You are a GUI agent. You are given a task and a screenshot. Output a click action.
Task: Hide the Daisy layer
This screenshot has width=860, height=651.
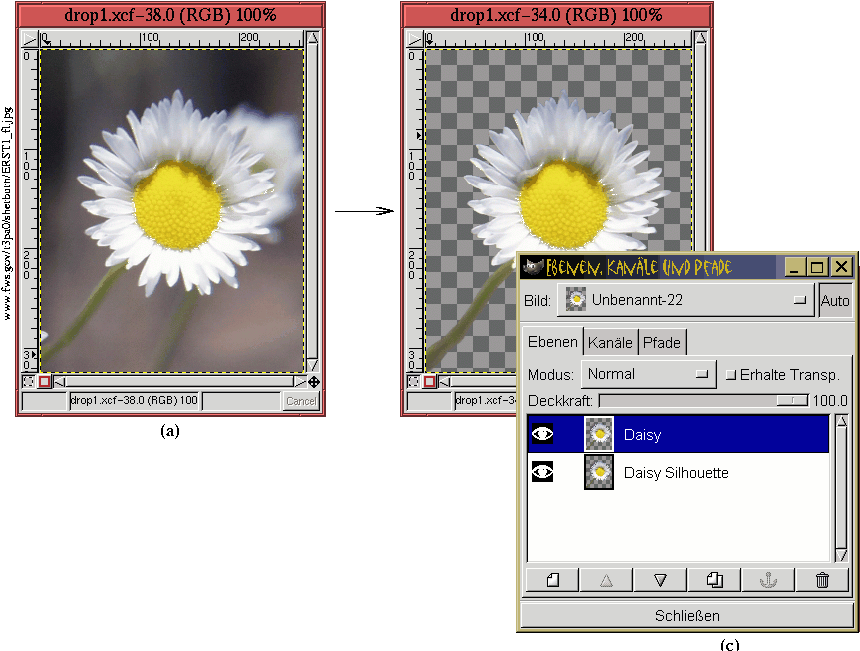tap(542, 434)
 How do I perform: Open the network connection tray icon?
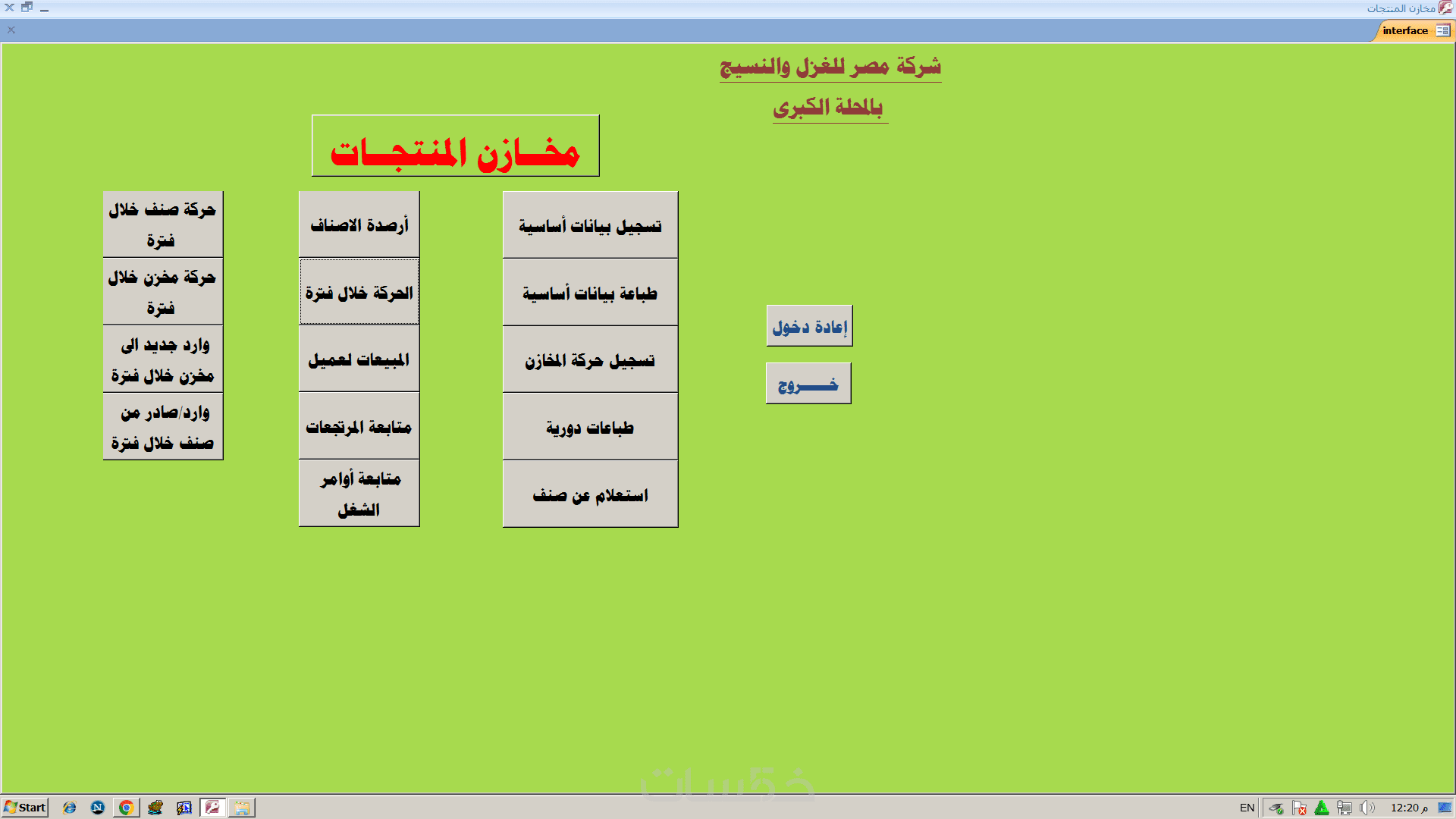1345,808
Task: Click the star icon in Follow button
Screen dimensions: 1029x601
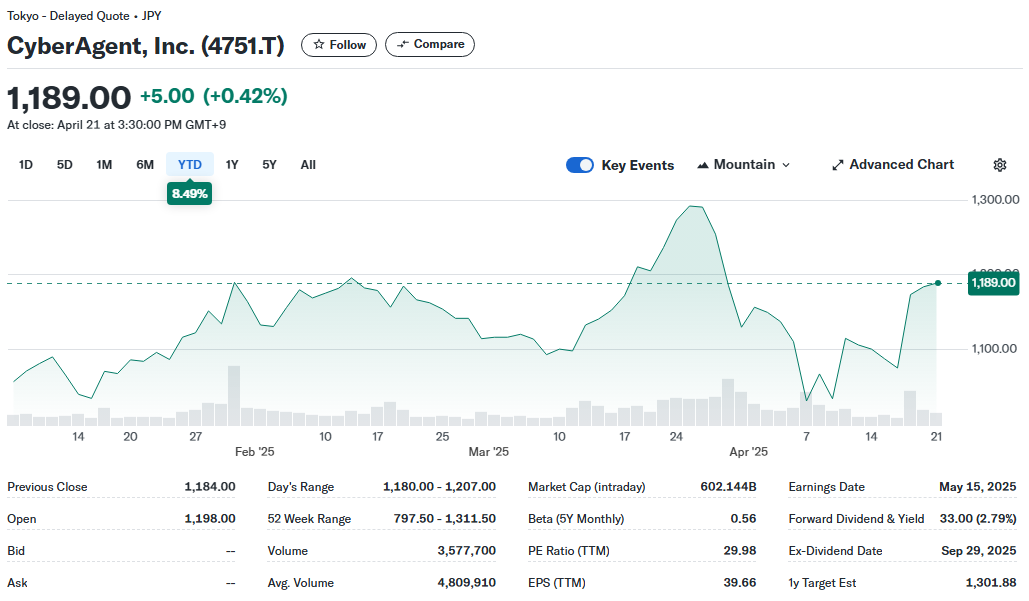Action: coord(319,45)
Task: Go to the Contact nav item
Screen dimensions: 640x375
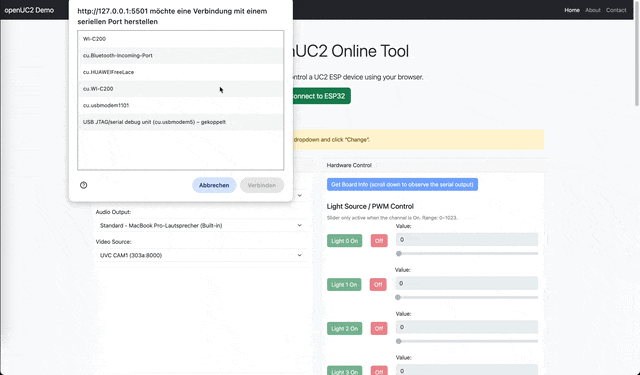Action: coord(616,10)
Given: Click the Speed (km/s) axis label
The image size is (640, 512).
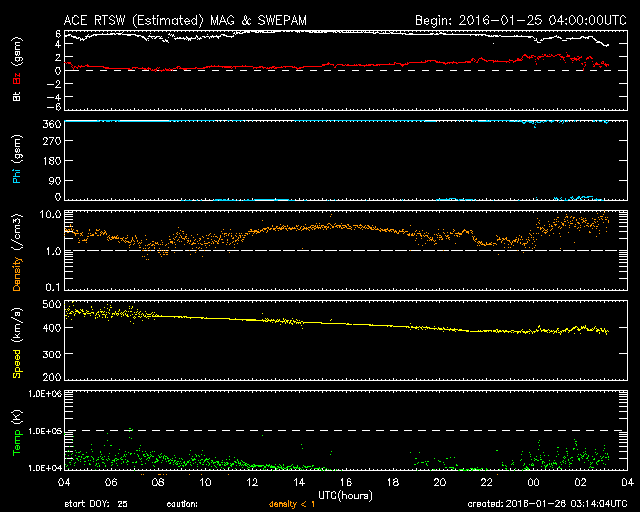Looking at the screenshot, I should (16, 340).
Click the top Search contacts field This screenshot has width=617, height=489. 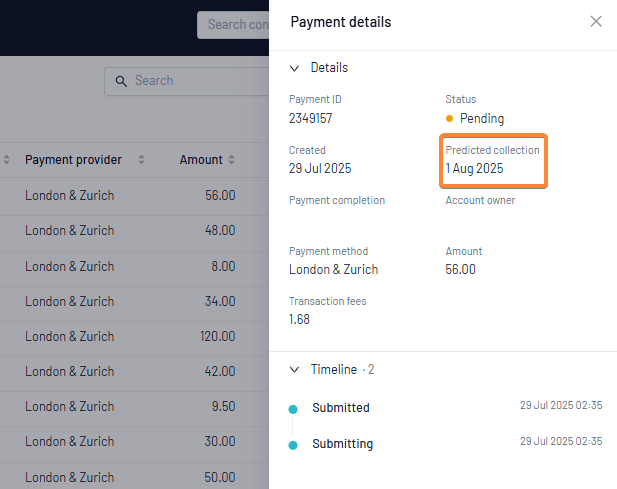[x=233, y=25]
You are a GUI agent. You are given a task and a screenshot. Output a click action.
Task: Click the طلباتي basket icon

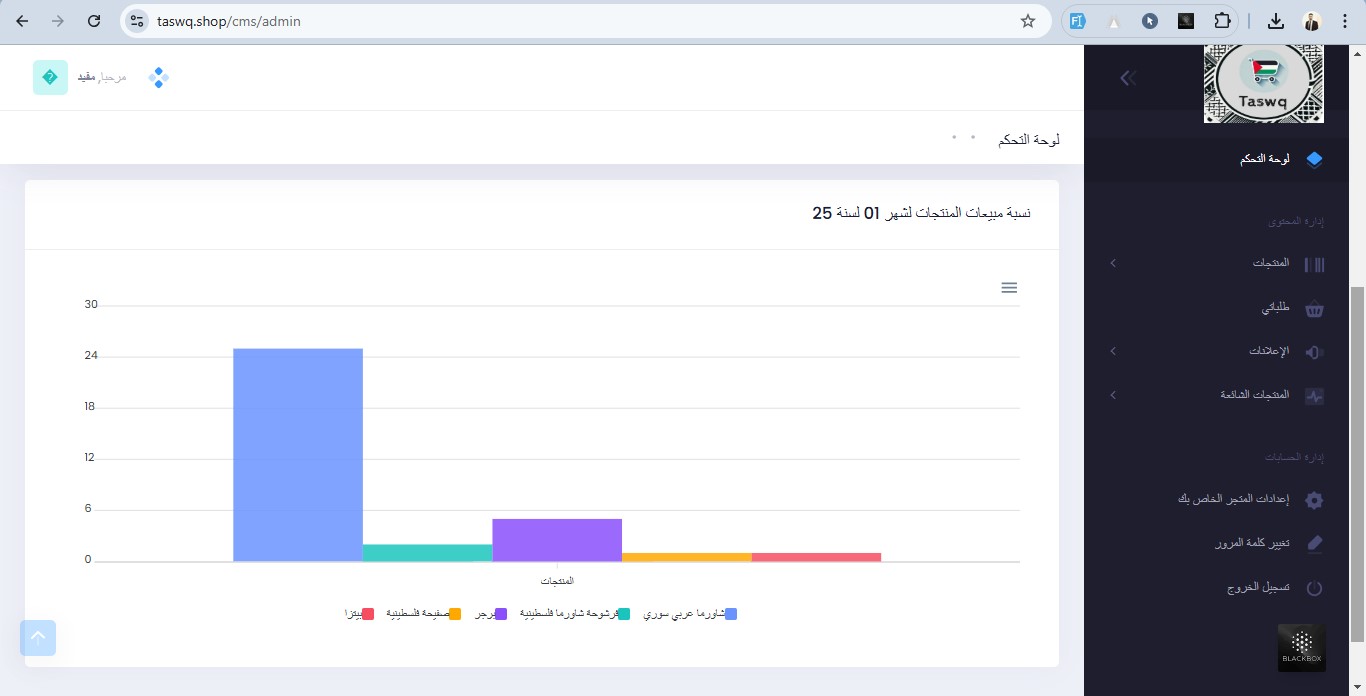click(1314, 309)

================

▶ [Exercise]:
Report each line of the listing above that contains the word "icon", reproducing every such line in full.

▶ [Response to the task]:
 How do I perform: Open the network connection tray icon?
Task: Click the star icon in Follow button
Task: Click the طلباتي basket icon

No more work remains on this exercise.